Anyway, with that in mind I thought I’d quickly knock up this strategy in ProRealTime to back test it. There’s probably some merit in there but I don’t have time to play around with it too much at the minute.

This notion of ‘fair value’ and ‘seasoning’ is a little vague and I’m not really a fan of vagueness in strategies, you should be able to write any strategy down and it feels too much like a hunch or a feeling for me.

BUT… 55% win rate is pretty good, some very good daily profits there, it’s certainly something to work with, it’s just as per the written rules is loss making over the longer term.

I’ve had a bit more time today to play around with this and I’ve managed to adjust a few things, (add trailing stops, remove some of the time constraints etc etc). Backtest results look very good, too good, I used a 1 pip spread but haven’t used tick by tick. Although this shouldn’t make too much difference with something like this, only reliant upon a closed candle.

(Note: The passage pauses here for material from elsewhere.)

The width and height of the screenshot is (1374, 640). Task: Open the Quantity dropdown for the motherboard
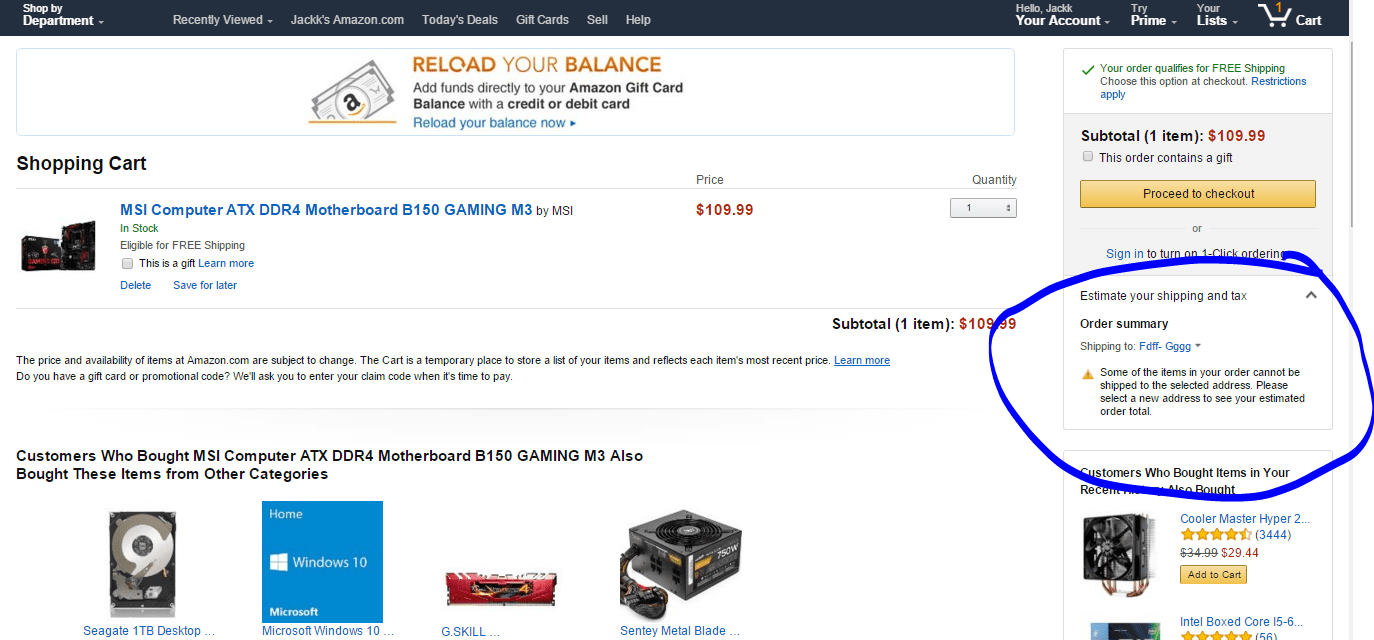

I feel I’ve overlooked something in my settings or code, the results are too good but I just can’t seem to see what I’ve missed.

I’ve a bit of space in my demo account at the moment for trying new strategies out so I’ve added this bot and will report back with findings. Hopefully this will allow me to see what I’ve missed too!

Ah ok, I think I’ve seen something, so, the backtest was using a weird time period for some reason, I’ve adjusted this to run from 2018 to present day, I’m currently just simming a walk forward test too.

This will probably only work in a ranging market such as where we currently are, if you’d started this back in 2018 you’d likely have given up by 2019 and certainly by 2020 it’d be in the bin

EDIT**
Got it, was a bug in the way I’d coded a trailing stop I was trying which was then erroring out when I tried to run it in a demo account. Having rectified this, below is the very best I can achieve with this strategy. It might make some money at some points in time and it generally won’t lose a lot which is great, but it’s not something I’d want to be deploying full time.